SUMMARY: To investigate if the administration of boric acid (BA) would exert any protective effect against possible nephrotoxicity and hepatotoxicity induced by the exposure to acrylamide (ACR) in rats. In our study, we used a total of 28 rats that were divided into four equal groups. Group 1: the control group which was not treated with any procedure. Group 2: the ACR group that was administered ACR 50 mg/kg/day via intraperitoneal (i.p) route for 14 days. Group 3: the BA group that was administered BA 200 mg/kg/ day via gavage via peroral (p.o) route for 14 days. Group 4: the ACR+BA group that was administered BA simultaneously with ACR. Total antioxidant and oxidant (TAS/TOS) capacities were measured in all groups at the end of the experiment. In addition, the specimens obtained were evaluated with histopathological examination. Studies showed that the ACR and ACr+BA groups were not significantly different in terms of hepatic TAS level while the TOS level was higher in the ACR group than the ACR+BA group. The groups did not show any significant difference regarding renal TAS and TOS levels. In the histopathological examination of the hepatic tissue, the histopathological injury score of the ACR group was significantly higher than those of the other groups whereas it was significantly lower in the ACR+BA group than the ACR group. Our study concluded that Boric acid had a protective effect against acrylamide- induced hepatotoxicity, but not against nephrotoxicity.

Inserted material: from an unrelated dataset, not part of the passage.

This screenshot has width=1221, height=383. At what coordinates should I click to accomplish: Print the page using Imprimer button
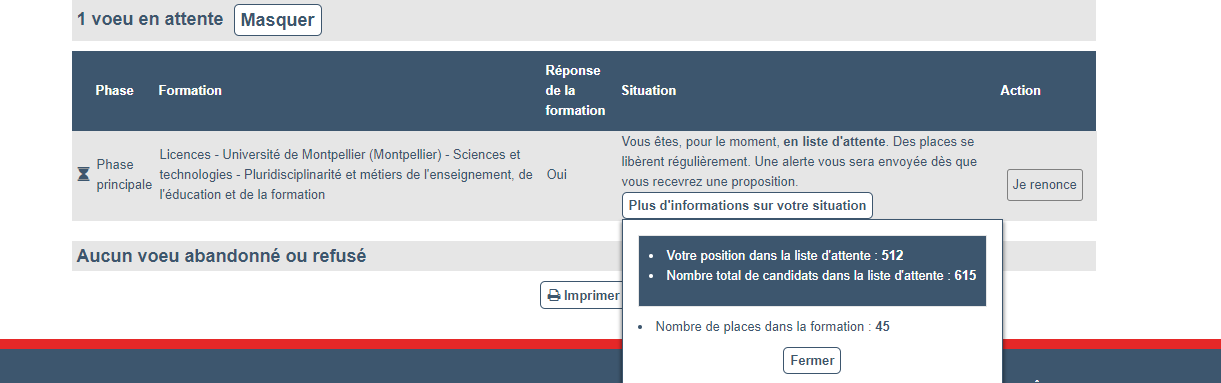[581, 296]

El objetivo de este estudio fue investigar si la administración de ácido bórico (BA) ejercería algún efecto protector frente a la posible nefrotoxicidad y hepatotoxicidad inducida por la exposición a acrilamida (ACR) en ratas. En nuestro estudio, utilizamos un total de 28 ratas que se dividieron en cuatro grupos iguales. Grupo 1: grupo control que no fue tratado. Grupo 2: grupo ACR al que se le administró ACR 50 mg/kg/día por vía intraperitoneal (i.p) durante 14 días. Grupo 3: grupo BA al que se le administró BA 200 mg/kg/día por sonda por vía peroral (p.o) durante 14 días. Grupo 4: grupo ACR+BA al que se administró BA simultáneamente con ACR. Las capacidades antioxidantes y oxidantes totales (TAS/TOS) se midieron en todos los grupos al final del experimento. Además, los especímenes obtenidos fueron evaluados con examen histopatológico. Los estudios demostraron que los grupos ACR y ACr+BA no fueron significativamente diferentes en términos del nivel hepático de TAS, mientras que el nivel de TOS fue mayor en el grupo ACR que en el grupo ACR+BA. Los grupos no mostraron ninguna diferencia significativa con respecto a los niveles renales de TAS y TOS. En el examen histopatológico del tejido hepático, la puntuación de lesión histopatológica del grupo ACR fue significativamente mayor que la de los otros grupos, mientras que fue significativamente menor en el grupo ACR+BA que en el grupo ACR. Nuestro estudio concluyó que el ácido bórico tiene un efecto protector contra la hepatotoxicidad inducida por acrilamida, pero no contra la nefrotoxicidad.